• [PROBLEM TO WORK ON]:
Could you set out every line of the items below as a numbered list, leaving out the blank lines?

• [DATASET EXCERPTS]:
::::::

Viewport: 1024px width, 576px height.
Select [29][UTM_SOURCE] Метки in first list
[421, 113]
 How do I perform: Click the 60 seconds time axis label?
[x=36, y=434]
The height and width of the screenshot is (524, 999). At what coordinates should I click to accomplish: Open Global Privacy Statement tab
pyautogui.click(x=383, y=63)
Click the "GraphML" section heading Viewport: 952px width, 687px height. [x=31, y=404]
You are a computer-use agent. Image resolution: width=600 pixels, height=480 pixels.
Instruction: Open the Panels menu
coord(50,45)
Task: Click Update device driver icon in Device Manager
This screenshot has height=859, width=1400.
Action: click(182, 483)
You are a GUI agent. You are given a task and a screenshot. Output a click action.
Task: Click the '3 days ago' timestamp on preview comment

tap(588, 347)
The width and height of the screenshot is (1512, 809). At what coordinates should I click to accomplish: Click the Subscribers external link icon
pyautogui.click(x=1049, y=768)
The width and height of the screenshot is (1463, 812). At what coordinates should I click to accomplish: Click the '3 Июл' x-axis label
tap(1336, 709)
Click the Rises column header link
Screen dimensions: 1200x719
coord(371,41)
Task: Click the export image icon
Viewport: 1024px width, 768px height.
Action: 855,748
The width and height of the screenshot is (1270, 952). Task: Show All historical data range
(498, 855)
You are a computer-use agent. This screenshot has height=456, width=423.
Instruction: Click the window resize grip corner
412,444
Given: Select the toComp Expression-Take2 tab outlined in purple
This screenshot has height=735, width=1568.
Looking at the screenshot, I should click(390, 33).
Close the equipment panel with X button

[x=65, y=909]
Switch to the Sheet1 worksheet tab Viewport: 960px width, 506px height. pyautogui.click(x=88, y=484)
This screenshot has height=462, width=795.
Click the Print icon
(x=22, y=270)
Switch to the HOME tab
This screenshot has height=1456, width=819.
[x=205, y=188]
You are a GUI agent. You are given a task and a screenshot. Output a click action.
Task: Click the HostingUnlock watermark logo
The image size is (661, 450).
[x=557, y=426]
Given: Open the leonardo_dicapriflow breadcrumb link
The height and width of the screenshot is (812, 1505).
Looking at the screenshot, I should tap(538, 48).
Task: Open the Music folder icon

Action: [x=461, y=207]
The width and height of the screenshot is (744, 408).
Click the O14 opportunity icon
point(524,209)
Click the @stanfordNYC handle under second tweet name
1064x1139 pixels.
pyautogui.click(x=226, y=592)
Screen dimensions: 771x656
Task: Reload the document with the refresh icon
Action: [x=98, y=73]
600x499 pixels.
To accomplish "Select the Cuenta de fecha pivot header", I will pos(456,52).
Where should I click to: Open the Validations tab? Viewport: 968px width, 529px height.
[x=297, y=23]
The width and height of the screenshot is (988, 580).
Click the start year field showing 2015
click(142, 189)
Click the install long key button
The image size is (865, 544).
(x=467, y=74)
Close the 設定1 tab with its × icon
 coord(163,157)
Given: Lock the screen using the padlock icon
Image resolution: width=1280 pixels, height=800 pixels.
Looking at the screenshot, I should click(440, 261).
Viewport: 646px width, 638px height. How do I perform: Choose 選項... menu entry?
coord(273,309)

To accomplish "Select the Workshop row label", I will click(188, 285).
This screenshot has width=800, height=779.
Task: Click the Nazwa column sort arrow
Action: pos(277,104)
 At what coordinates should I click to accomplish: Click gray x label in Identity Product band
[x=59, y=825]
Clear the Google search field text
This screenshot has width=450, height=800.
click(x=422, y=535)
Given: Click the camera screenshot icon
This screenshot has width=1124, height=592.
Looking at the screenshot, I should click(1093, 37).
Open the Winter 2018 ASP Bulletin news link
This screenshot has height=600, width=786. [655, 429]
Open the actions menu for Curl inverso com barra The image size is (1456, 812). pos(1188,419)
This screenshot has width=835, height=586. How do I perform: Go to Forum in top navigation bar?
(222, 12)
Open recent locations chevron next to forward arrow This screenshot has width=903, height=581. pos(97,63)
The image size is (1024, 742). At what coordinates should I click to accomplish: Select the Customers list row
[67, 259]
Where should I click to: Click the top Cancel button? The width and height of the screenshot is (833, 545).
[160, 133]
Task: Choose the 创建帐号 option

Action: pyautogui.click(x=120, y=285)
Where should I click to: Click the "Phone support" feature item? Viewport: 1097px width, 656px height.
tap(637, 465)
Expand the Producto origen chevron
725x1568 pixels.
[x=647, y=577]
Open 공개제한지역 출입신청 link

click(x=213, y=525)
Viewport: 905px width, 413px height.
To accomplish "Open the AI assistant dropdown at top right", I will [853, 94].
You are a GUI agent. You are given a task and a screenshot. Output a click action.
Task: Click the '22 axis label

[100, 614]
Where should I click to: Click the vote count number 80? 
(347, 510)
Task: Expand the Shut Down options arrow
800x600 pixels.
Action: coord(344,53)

::::::

• [EXERCISE OUTPUT]:
1. Viewport: 1024px width, 576px height.
2. Select [29][UTM_SOURCE] Метки in first list
3. [421, 113]
4.  How do I perform: Click the 60 seconds time axis label?
5. [x=36, y=434]
6. The height and width of the screenshot is (524, 999). At what coordinates should I click to accomplish: Open Global Privacy Statement tab
7. pyautogui.click(x=383, y=63)
8. Click the "GraphML" section heading Viewport: 952px width, 687px height. [x=31, y=404]
9. You are a computer-use agent. Image resolution: width=600 pixels, height=480 pixels.
10. Instruction: Open the Panels menu
11. coord(50,45)
12. Task: Click Update device driver icon in Device Manager
13. This screenshot has height=859, width=1400.
14. Action: click(182, 483)
15. You are a GUI agent. You are given a task and a screenshot. Output a click action.
16. Task: Click the '3 days ago' timestamp on preview comment
17. tap(588, 347)
18. The width and height of the screenshot is (1512, 809). At what coordinates should I click to accomplish: Click the Subscribers external link icon
19. pyautogui.click(x=1049, y=768)
20. The width and height of the screenshot is (1463, 812). At what coordinates should I click to accomplish: Click the '3 Июл' x-axis label
21. tap(1336, 709)
22. Click the Rises column header link
23. Screen dimensions: 1200x719
24. coord(371,41)
25. Task: Click the export image icon
26. Viewport: 1024px width, 768px height.
27. Action: 855,748
28. The width and height of the screenshot is (1270, 952). Task: Show All historical data range
29. (498, 855)
30. You are a computer-use agent. This screenshot has height=456, width=423.
31. Instruction: Click the window resize grip corner
32. 412,444
33. Given: Select the toComp Expression-Take2 tab outlined in purple
34. This screenshot has height=735, width=1568.
35. Looking at the screenshot, I should click(390, 33).
36. Close the equipment panel with X button
37. [x=65, y=909]
38. Switch to the Sheet1 worksheet tab Viewport: 960px width, 506px height. pyautogui.click(x=88, y=484)
39. This screenshot has height=462, width=795.
40. Click the Print icon
41. (x=22, y=270)
42. Switch to the HOME tab
43. This screenshot has height=1456, width=819.
44. [x=205, y=188]
45. You are a GUI agent. You are given a task and a screenshot. Output a click action.
46. Task: Click the HostingUnlock watermark logo
47. The image size is (661, 450).
48. [x=557, y=426]
49. Given: Open the leonardo_dicapriflow breadcrumb link
50. The height and width of the screenshot is (812, 1505).
51. Looking at the screenshot, I should tap(538, 48).
52. Task: Open the Music folder icon
53. Action: [x=461, y=207]
54. The width and height of the screenshot is (744, 408).
55. Click the O14 opportunity icon
56. point(524,209)
57. Click the @stanfordNYC handle under second tweet name
58. 1064x1139 pixels.
59. pyautogui.click(x=226, y=592)
60. Screen dimensions: 771x656
61. Task: Reload the document with the refresh icon
62. Action: [x=98, y=73]
63. 600x499 pixels.
64. To accomplish "Select the Cuenta de fecha pivot header", I will pos(456,52).
65. Where should I click to: Open the Validations tab? Viewport: 968px width, 529px height.
66. [x=297, y=23]
67. The width and height of the screenshot is (988, 580).
68. Click the start year field showing 2015
69. click(142, 189)
70. Click the install long key button
71. The image size is (865, 544).
72. (x=467, y=74)
73. Close the 設定1 tab with its × icon
74.  coord(163,157)
75. Given: Lock the screen using the padlock icon
76. Image resolution: width=1280 pixels, height=800 pixels.
77. Looking at the screenshot, I should click(440, 261).
78. Viewport: 646px width, 638px height. How do I perform: Choose 選項... menu entry?
79. coord(273,309)
80. To accomplish "Select the Workshop row label", I will click(188, 285).
81. This screenshot has width=800, height=779.
82. Task: Click the Nazwa column sort arrow
83. Action: pos(277,104)
84.  At what coordinates should I click to accomplish: Click gray x label in Identity Product band
85. [x=59, y=825]
86. Clear the Google search field text
87. This screenshot has width=450, height=800.
88. click(x=422, y=535)
89. Given: Click the camera screenshot icon
90. This screenshot has width=1124, height=592.
91. Looking at the screenshot, I should click(1093, 37).
92. Open the Winter 2018 ASP Bulletin news link
93. This screenshot has height=600, width=786. [655, 429]
94. Open the actions menu for Curl inverso com barra The image size is (1456, 812). pos(1188,419)
95. This screenshot has width=835, height=586. How do I perform: Go to Forum in top navigation bar?
96. (222, 12)
97. Open recent locations chevron next to forward arrow This screenshot has width=903, height=581. pos(97,63)
98. The image size is (1024, 742). At what coordinates should I click to accomplish: Select the Customers list row
99. [67, 259]
100. Where should I click to: Click the top Cancel button? The width and height of the screenshot is (833, 545).
101. [160, 133]
102. Task: Choose the 创建帐号 option
103. Action: pyautogui.click(x=120, y=285)
104. Where should I click to: Click the "Phone support" feature item? Viewport: 1097px width, 656px height.
105. tap(637, 465)
106. Expand the Producto origen chevron
107. 725x1568 pixels.
108. [x=647, y=577]
109. Open 공개제한지역 출입신청 link
110. click(x=213, y=525)
111. Viewport: 905px width, 413px height.
112. To accomplish "Open the AI assistant dropdown at top right", I will [853, 94].
113. You are a GUI agent. You are given a task and a screenshot. Output a click action.
114. Task: Click the '22 axis label
115. [100, 614]
116. Where should I click to: Click the vote count number 80? 
117. (347, 510)
118. Task: Expand the Shut Down options arrow
119. 800x600 pixels.
120. Action: coord(344,53)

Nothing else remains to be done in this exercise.